For the string "screenshot", find every matching line in the records and copy it.

------------------------------------------------------------

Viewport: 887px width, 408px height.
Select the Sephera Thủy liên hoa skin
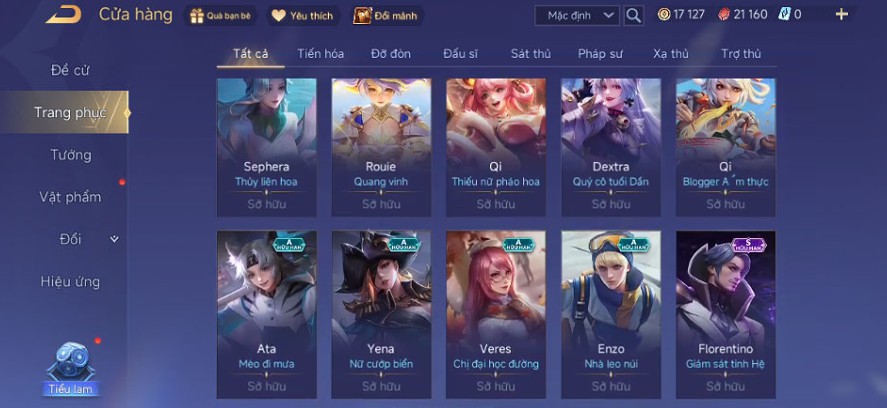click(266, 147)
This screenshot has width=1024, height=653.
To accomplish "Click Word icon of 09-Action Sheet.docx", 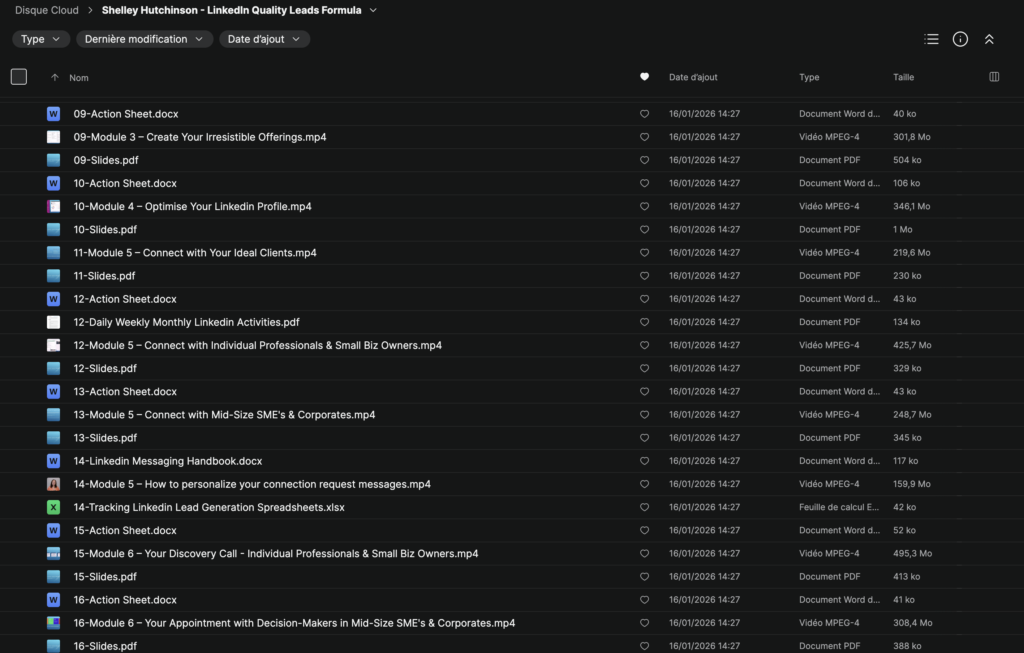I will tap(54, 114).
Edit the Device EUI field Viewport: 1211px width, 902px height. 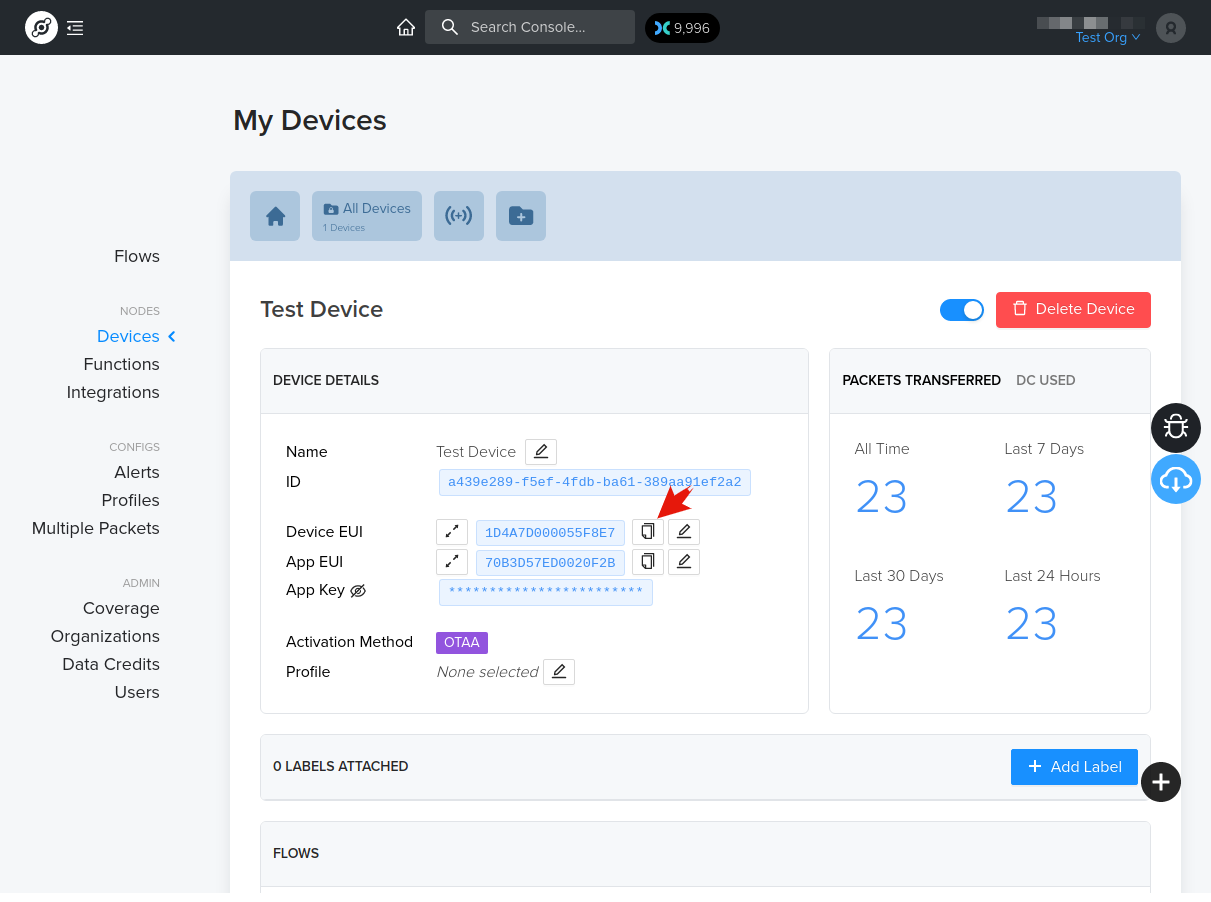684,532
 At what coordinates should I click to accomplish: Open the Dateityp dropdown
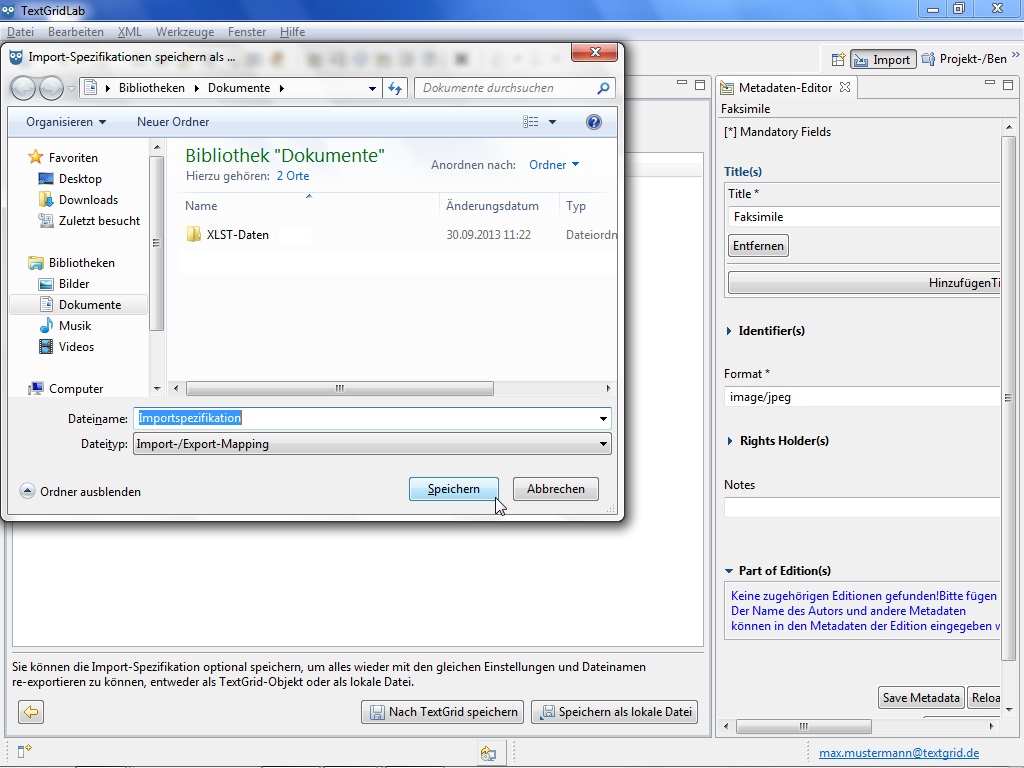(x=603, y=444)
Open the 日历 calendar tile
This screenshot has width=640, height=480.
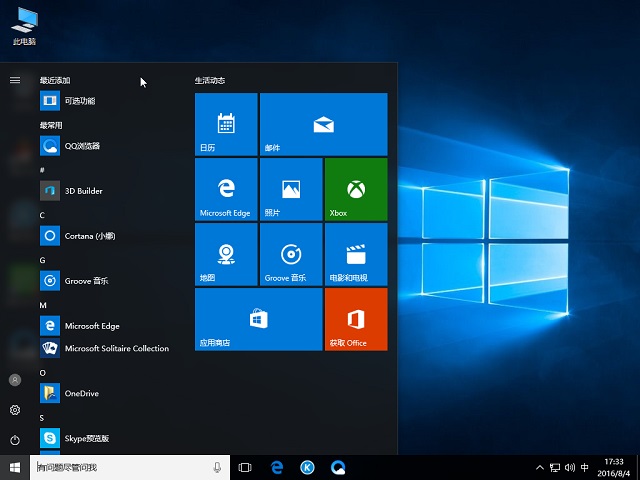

------------------------------------------------------------

Solution =
This screenshot has width=1024, height=653.
This screenshot has width=640, height=480.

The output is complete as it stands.